▶ INFORMATION SUPPLIED:
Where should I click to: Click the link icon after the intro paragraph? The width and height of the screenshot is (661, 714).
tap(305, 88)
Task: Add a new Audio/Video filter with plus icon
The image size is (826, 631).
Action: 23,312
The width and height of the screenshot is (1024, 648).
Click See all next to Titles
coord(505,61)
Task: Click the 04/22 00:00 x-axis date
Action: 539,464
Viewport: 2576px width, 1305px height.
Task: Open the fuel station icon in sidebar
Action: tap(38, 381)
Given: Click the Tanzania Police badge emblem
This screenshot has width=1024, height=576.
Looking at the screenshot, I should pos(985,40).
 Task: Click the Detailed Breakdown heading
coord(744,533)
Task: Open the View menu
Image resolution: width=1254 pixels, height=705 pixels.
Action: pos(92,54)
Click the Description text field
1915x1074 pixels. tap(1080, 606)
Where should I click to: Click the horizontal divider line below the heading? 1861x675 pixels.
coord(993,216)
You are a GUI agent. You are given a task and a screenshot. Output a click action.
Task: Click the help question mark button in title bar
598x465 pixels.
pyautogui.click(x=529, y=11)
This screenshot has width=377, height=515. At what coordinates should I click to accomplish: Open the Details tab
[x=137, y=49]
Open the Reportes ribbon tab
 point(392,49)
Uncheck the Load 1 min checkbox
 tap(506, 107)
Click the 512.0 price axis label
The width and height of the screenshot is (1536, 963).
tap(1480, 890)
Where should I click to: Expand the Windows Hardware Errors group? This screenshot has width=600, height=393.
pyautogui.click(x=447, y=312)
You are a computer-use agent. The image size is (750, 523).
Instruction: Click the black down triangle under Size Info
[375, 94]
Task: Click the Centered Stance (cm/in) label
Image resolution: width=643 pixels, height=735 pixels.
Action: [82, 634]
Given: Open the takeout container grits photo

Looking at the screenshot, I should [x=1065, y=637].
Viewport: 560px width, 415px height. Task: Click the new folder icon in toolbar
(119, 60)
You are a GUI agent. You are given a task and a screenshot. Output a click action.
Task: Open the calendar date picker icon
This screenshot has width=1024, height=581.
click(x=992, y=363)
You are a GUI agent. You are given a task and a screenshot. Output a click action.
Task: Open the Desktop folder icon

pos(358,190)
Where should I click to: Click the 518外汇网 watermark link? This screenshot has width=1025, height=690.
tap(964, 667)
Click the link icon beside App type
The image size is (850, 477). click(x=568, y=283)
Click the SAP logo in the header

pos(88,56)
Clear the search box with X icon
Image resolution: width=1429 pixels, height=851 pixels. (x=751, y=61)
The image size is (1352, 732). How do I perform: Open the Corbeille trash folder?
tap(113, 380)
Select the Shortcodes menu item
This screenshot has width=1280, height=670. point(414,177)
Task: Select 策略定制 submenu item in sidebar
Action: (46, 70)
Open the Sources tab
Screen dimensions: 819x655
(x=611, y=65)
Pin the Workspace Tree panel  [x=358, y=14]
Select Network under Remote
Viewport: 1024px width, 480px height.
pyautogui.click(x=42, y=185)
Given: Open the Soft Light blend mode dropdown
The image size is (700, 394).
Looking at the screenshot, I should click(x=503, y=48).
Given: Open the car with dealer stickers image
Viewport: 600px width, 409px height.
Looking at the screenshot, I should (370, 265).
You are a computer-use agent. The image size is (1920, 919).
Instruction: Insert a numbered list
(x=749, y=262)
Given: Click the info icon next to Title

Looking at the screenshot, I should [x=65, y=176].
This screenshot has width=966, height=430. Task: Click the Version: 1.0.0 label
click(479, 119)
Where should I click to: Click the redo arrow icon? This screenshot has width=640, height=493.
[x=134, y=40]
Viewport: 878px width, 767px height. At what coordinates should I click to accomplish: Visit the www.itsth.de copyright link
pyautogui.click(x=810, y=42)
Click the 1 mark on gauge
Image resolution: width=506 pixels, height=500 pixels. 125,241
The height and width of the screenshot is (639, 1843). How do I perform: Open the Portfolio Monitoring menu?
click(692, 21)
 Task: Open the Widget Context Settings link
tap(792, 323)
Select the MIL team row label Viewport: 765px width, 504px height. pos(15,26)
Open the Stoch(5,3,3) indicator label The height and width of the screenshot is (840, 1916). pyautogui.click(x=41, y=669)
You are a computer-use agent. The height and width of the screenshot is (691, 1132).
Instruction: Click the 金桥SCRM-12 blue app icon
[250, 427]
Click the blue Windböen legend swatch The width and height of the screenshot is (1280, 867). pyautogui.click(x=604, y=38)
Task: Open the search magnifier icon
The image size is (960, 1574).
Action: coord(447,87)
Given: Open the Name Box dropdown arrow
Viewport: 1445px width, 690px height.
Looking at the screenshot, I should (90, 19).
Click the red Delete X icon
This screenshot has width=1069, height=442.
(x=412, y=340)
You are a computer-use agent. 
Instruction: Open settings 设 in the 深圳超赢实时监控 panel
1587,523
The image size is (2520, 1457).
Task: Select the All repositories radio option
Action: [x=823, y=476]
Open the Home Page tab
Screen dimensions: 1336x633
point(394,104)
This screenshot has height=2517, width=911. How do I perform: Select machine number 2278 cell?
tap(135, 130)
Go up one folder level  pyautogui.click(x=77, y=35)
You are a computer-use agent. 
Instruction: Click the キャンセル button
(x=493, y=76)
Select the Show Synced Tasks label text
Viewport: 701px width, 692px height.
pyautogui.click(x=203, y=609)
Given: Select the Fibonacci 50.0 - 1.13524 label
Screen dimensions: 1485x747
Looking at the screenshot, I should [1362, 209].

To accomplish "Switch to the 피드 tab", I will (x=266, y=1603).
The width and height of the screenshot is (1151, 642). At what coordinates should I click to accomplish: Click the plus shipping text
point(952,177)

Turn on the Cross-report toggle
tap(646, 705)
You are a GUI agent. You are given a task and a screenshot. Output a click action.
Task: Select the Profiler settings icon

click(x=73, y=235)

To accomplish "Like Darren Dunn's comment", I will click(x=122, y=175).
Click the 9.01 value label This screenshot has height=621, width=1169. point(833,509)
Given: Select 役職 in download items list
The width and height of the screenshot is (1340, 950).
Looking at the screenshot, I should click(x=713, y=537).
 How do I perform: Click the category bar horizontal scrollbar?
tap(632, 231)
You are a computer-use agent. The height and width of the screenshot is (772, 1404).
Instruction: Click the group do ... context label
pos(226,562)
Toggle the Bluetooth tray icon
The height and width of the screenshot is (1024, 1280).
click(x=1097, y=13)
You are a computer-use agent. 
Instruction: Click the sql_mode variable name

▶ WORK TO COMPLETE: Whatever appears in the data above should be set down again exactly.

▶ EXPECTED ANSWER:
Where should I click to: Click the link icon after the intro paragraph? The width and height of the screenshot is (661, 714).
tap(305, 88)
Task: Add a new Audio/Video filter with plus icon
The image size is (826, 631).
Action: 23,312
The width and height of the screenshot is (1024, 648).
Click See all next to Titles
coord(505,61)
Task: Click the 04/22 00:00 x-axis date
Action: 539,464
Viewport: 2576px width, 1305px height.
Task: Open the fuel station icon in sidebar
Action: tap(38, 381)
Given: Click the Tanzania Police badge emblem
This screenshot has width=1024, height=576.
Looking at the screenshot, I should pos(985,40).
 Task: Click the Detailed Breakdown heading
coord(744,533)
Task: Open the View menu
Image resolution: width=1254 pixels, height=705 pixels.
Action: pos(92,54)
Click the Description text field
1915x1074 pixels. tap(1080, 606)
Where should I click to: Click the horizontal divider line below the heading? 1861x675 pixels.
coord(993,216)
You are a GUI agent. You are given a task and a screenshot. Output a click action.
Task: Click the help question mark button in title bar
598x465 pixels.
pyautogui.click(x=529, y=11)
This screenshot has width=377, height=515. At what coordinates should I click to accomplish: Open the Details tab
[x=137, y=49]
Open the Reportes ribbon tab
 point(392,49)
Uncheck the Load 1 min checkbox
 tap(506, 107)
Click the 512.0 price axis label
The width and height of the screenshot is (1536, 963).
tap(1480, 890)
Where should I click to: Expand the Windows Hardware Errors group? This screenshot has width=600, height=393.
pyautogui.click(x=447, y=312)
You are a computer-use agent. The image size is (750, 523).
Instruction: Click the black down triangle under Size Info
[375, 94]
Task: Click the Centered Stance (cm/in) label
Image resolution: width=643 pixels, height=735 pixels.
Action: [82, 634]
Given: Open the takeout container grits photo

Looking at the screenshot, I should [x=1065, y=637].
Viewport: 560px width, 415px height. Task: Click the new folder icon in toolbar
(119, 60)
You are a GUI agent. You are given a task and a screenshot. Output a click action.
Task: Open the calendar date picker icon
This screenshot has width=1024, height=581.
click(x=992, y=363)
You are a GUI agent. You are given a task and a screenshot. Output a click action.
Task: Open the Desktop folder icon

pos(358,190)
Where should I click to: Click the 518外汇网 watermark link? This screenshot has width=1025, height=690.
tap(964, 667)
Click the link icon beside App type
The image size is (850, 477). click(x=568, y=283)
Click the SAP logo in the header

pos(88,56)
Clear the search box with X icon
Image resolution: width=1429 pixels, height=851 pixels. (x=751, y=61)
The image size is (1352, 732). How do I perform: Open the Corbeille trash folder?
tap(113, 380)
Select the Shortcodes menu item
This screenshot has width=1280, height=670. point(414,177)
Task: Select 策略定制 submenu item in sidebar
Action: (46, 70)
Open the Sources tab
Screen dimensions: 819x655
(x=611, y=65)
Pin the Workspace Tree panel  [x=358, y=14]
Select Network under Remote
Viewport: 1024px width, 480px height.
pyautogui.click(x=42, y=185)
Given: Open the Soft Light blend mode dropdown
The image size is (700, 394).
Looking at the screenshot, I should click(x=503, y=48).
Given: Open the car with dealer stickers image
Viewport: 600px width, 409px height.
Looking at the screenshot, I should (370, 265).
You are a computer-use agent. The image size is (1920, 919).
Instruction: Insert a numbered list
(x=749, y=262)
Given: Click the info icon next to Title

Looking at the screenshot, I should [x=65, y=176].
This screenshot has width=966, height=430. Task: Click the Version: 1.0.0 label
click(479, 119)
Where should I click to: Click the redo arrow icon? This screenshot has width=640, height=493.
[x=134, y=40]
Viewport: 878px width, 767px height. At what coordinates should I click to accomplish: Visit the www.itsth.de copyright link
pyautogui.click(x=810, y=42)
Click the 1 mark on gauge
Image resolution: width=506 pixels, height=500 pixels. 125,241
The height and width of the screenshot is (639, 1843). How do I perform: Open the Portfolio Monitoring menu?
click(692, 21)
 Task: Open the Widget Context Settings link
tap(792, 323)
Select the MIL team row label Viewport: 765px width, 504px height. pos(15,26)
Open the Stoch(5,3,3) indicator label The height and width of the screenshot is (840, 1916). pyautogui.click(x=41, y=669)
You are a computer-use agent. The height and width of the screenshot is (691, 1132).
Instruction: Click the 金桥SCRM-12 blue app icon
[250, 427]
Click the blue Windböen legend swatch The width and height of the screenshot is (1280, 867). pyautogui.click(x=604, y=38)
Task: Open the search magnifier icon
The image size is (960, 1574).
Action: coord(447,87)
Given: Open the Name Box dropdown arrow
Viewport: 1445px width, 690px height.
Looking at the screenshot, I should (90, 19).
Click the red Delete X icon
This screenshot has width=1069, height=442.
(x=412, y=340)
You are a computer-use agent. 
Instruction: Open settings 设 in the 深圳超赢实时监控 panel
1587,523
The image size is (2520, 1457).
Task: Select the All repositories radio option
Action: [x=823, y=476]
Open the Home Page tab
Screen dimensions: 1336x633
point(394,104)
This screenshot has height=2517, width=911. How do I perform: Select machine number 2278 cell?
tap(135, 130)
Go up one folder level  pyautogui.click(x=77, y=35)
You are a computer-use agent. 
Instruction: Click the キャンセル button
(x=493, y=76)
Select the Show Synced Tasks label text
Viewport: 701px width, 692px height.
pyautogui.click(x=203, y=609)
Given: Select the Fibonacci 50.0 - 1.13524 label
Screen dimensions: 1485x747
Looking at the screenshot, I should [1362, 209].

To accomplish "Switch to the 피드 tab", I will (x=266, y=1603).
The width and height of the screenshot is (1151, 642). At what coordinates should I click to accomplish: Click the plus shipping text
point(952,177)

Turn on the Cross-report toggle
tap(646, 705)
You are a GUI agent. You are given a task and a screenshot. Output a click action.
Task: Select the Profiler settings icon

click(x=73, y=235)

To accomplish "Like Darren Dunn's comment", I will click(x=122, y=175).
Click the 9.01 value label This screenshot has height=621, width=1169. point(833,509)
Given: Select 役職 in download items list
The width and height of the screenshot is (1340, 950).
Looking at the screenshot, I should click(x=713, y=537).
 How do I perform: Click the category bar horizontal scrollbar?
tap(632, 231)
You are a computer-use agent. The height and width of the screenshot is (772, 1404).
Instruction: Click the group do ... context label
pos(226,562)
Toggle the Bluetooth tray icon
The height and width of the screenshot is (1024, 1280).
click(x=1097, y=13)
You are a computer-use agent. 
Instruction: Click the sql_mode variable name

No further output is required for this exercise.